__GIVEN REQUEST A__
Show each line from the rows below that contains the word "resolution".

__TEXT TO READ__
+ + + + + + +
Taking a few minutes at the very end to highlight the show's history, there were scenes showed that spotlighted W5's impressive and award-winning investigations from over the years, as well as footage of Canadian celebrities that had been interviewed and showcased. As well, there was some footage of the farewells seen from past hosts such as Eric Malling, Ken Cavanagh, and Helen Hutchinson, as well as three more recent show hosts, Lloyd Robertson, Kevin Newman, and Avery Haines.

That was all she wrote, folks. It's a wrap. Cut to black, strike the sets, and cancel that last coffee order to Tim's.

Assigning blame with such a decision to end a show that was labeled as the "gold standard of Canadian broadcast journalism" certainly isn’t difficult. However, what will be incredibly difficult, and possibly even impossible, is finding new ways to continue producing the type of important work that W5 achieved since its first episode way back on September 11, 1966.

As a result of such an absence of reliable, fact-based work that's been carried out for decades, our country's news and media landscape just becomes even more questionable by all the talking heads online and those who choose to take a hard stance on the right or the left and refuse to see things from someone else's point of view. It also deals another blow to the system created by an unbiased, un-"bought", across-the-board world of journalists, reporters and broadcasters, further eroding the fair and balanced stance that the media must take on all matters that are important to our modern world's readers, listeners and viewers.
+ + + + + + +
__DATA PROVIDED__
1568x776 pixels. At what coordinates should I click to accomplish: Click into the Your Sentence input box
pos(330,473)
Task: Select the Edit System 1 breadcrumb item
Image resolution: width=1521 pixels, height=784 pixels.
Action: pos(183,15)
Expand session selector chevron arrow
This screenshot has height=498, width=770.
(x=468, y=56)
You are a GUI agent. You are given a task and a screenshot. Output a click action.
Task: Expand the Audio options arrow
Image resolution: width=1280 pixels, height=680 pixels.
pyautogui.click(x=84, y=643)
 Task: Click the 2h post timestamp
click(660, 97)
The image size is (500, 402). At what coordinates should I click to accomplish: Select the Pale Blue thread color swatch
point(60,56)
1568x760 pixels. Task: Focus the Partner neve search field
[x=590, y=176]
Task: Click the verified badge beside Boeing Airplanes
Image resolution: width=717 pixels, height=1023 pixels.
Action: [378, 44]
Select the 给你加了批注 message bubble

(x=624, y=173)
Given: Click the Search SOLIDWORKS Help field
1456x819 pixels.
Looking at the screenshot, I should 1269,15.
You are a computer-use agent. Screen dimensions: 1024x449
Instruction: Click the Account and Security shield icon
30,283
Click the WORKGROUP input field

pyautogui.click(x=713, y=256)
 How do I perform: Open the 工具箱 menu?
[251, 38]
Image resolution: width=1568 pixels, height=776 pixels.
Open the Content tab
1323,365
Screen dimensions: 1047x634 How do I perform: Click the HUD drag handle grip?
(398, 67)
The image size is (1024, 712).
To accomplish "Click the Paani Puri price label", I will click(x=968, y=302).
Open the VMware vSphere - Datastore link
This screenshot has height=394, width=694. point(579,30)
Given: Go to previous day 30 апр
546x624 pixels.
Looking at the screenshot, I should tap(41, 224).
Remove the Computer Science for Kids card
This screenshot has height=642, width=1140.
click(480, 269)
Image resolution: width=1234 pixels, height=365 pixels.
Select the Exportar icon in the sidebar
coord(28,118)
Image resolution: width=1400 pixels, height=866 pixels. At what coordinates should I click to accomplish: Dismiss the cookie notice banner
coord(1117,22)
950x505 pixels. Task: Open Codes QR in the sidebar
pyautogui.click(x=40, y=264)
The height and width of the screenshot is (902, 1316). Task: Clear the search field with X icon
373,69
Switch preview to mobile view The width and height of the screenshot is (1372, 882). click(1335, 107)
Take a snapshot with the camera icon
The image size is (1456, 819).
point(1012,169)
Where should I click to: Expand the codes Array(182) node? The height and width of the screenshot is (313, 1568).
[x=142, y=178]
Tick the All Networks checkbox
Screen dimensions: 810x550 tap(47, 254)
+ + + + + + +
__GIVEN REQUEST B__
In the piece about W5, on what date did the show's first episode air?

__RESULT A__
Image resolution: width=1521 pixels, height=784 pixels.
Image resolution: width=1280 pixels, height=680 pixels.
Image resolution: width=717 pixels, height=1023 pixels.
Image resolution: width=1568 pixels, height=776 pixels.
Image resolution: width=1234 pixels, height=365 pixels.
Image resolution: width=1400 pixels, height=866 pixels. At what coordinates should I click to accomplish: Dismiss the cookie notice banner

__RESULT B__
September 11, 1966.